Il diktat arriva alle otto sella sera, suona come il preannuncio dell´espulsione e porta la firma di Umberto Bossi. «Devo segnalare la volontà del segretario federale di sospendere tutti gli incontri pubblici con la presenza di Maroni». A comunicarlo, in coda alla riunione del consiglio «nazionale», è il segretario della Lega lombarda Giancarlo Giorgetti. Al suo fianco c´è Roberto Calderoli. Nella sala di via Bellerio scende il gelo, e tutti capiscono che per “Bobo” è finita. Diversi segretari provinciali – sono loro i destinatari del diktat – che cancella l´ex provano a contestare la decisione. Ma non c´è niente da fare. Passano un paio d´ore e si fa vivo Maroni. Su Facebook: «Mi hanno appena chiamato per comunicarmi che la segreteria nazionale ha deciso di impedirmi di tenere gli incontri pubblici già programmati in Lombardia; non so perché, nessuno me l´ha spiegato, sono stupefatto, mi viene da vomitare. Qualcuno vuole cacciarmi dalla Lega, ma io non mollo». E aggiunge: «Sono pronto ad andare alla conta».
Un antipasto della fatwa era stato servito in giornata. Sul web. Il pasticciaccio brutto del voto su Cosentino lo ha «amareggiato e un po´ deluso», scriveva Maroni sul suo frequentatissimo profilo facebook. «Però – aggiungeva – non smetto di credere e di lavorare per la Lega che ho contribuito a costruire in oltre 25 anni di attività politica. La Lega per la quale lavoro – aggiunge – è la Lega degli onesti, senza intrallazzi né conti all´estero, la Lega che mi ha conquistato per i suoi ideali di onestà e trasparenza». Al mattino, sempre su Facebook, ci aveva però pensato il suo avversario numero uno, il capogruppo alla Camera Marco Reguzzoni, a gettare altra benzina sul fuoco.
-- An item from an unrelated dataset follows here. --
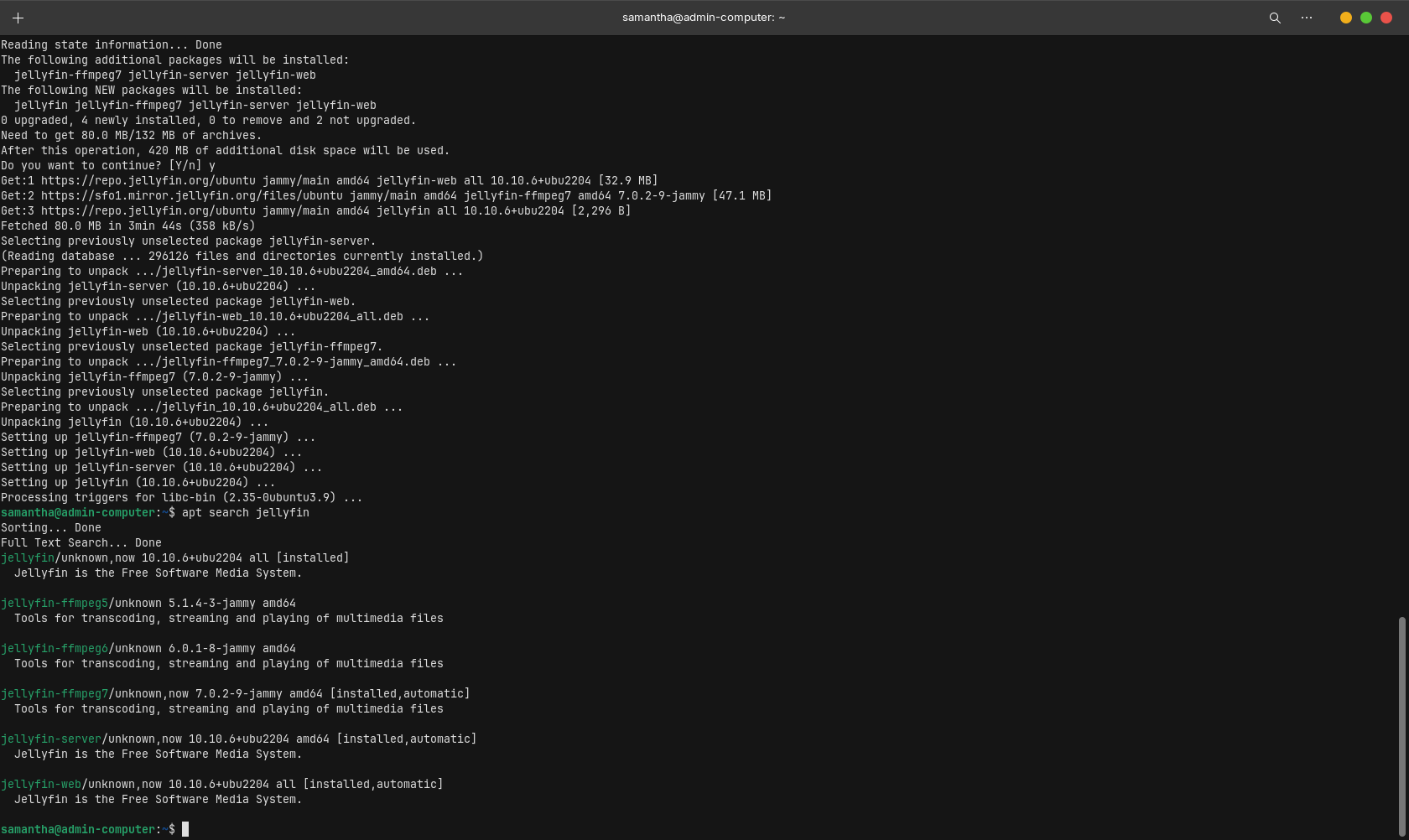Minimize window using the yellow button

tap(1346, 18)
Con una lettera aperta indirizzata proprio a Maroni: «Cosentino non lo abbiamo salvato noi, quasi tutto il gruppo parlamentare ha seguito le indicazioni di Bossi, che ha detto di votare sì all´arresto, salva la libertà di coscienza; purtroppo sulla stampa sembra che siamo stati noi a votare no». E qui arriva la coltellata: «Con le tue dichiarazioni avvalori queste ipotesi, solo smettendola di alimentare le falsità che i nostri nemici mettono in giro riusciremo a conquistare la nostra libertà». Intelligenza col nemico, questa l´accusa.
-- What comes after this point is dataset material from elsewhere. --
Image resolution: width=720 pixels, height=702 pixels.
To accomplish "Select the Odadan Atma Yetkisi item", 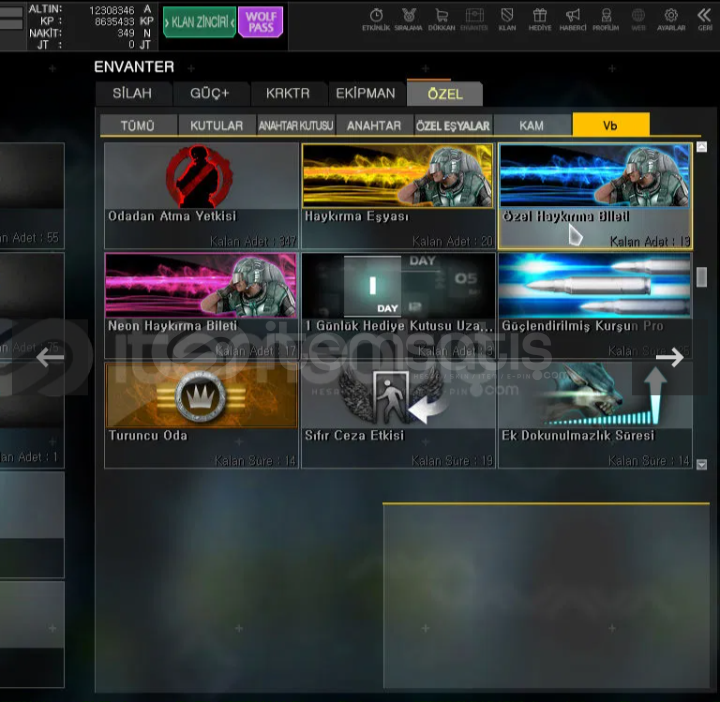I will point(201,195).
Ma l´ex titolare del Viminale non ha degnato neppure di una risposta il suo antagonista, più volte da lui indicato come «pretoriano di Bossi». Altro post su Facebook, indirizzato a una fan che lo invita alla replica: «Lasciamo perdere queste cose e non alimentiamo polemiche inutili, questa pagina è a disposizione di chi vuol parlare di cose serie…». Tra cui Maroni annovera senz´altro la richiesta di celebrare i congressi della Lega, quelli regionale e quello federale, per dare vita alla «svolta». L´argine è saltato, adesso quella richiesta non è più sussurrata. «Grande dolore – dice il maroniano Attilio Fontana, sindaco di Varese – vedere che sul caso Cosentino non si sia riusciti al avere un atteggiamento unitario, tra Bossi e Maroni non c´è divisione, ma serve un chiarimento su altre cose e la sede giusta per farlo sono in congressi». Li chiede anche Flavio Tosi, primo cittadino di Verona: «Per fortuna non siamo come il Pdl, dove i coordinatori li nomina Berlusconi; quindi bisogna tenere subito i congressi, a maggior ragione in un momento come questo».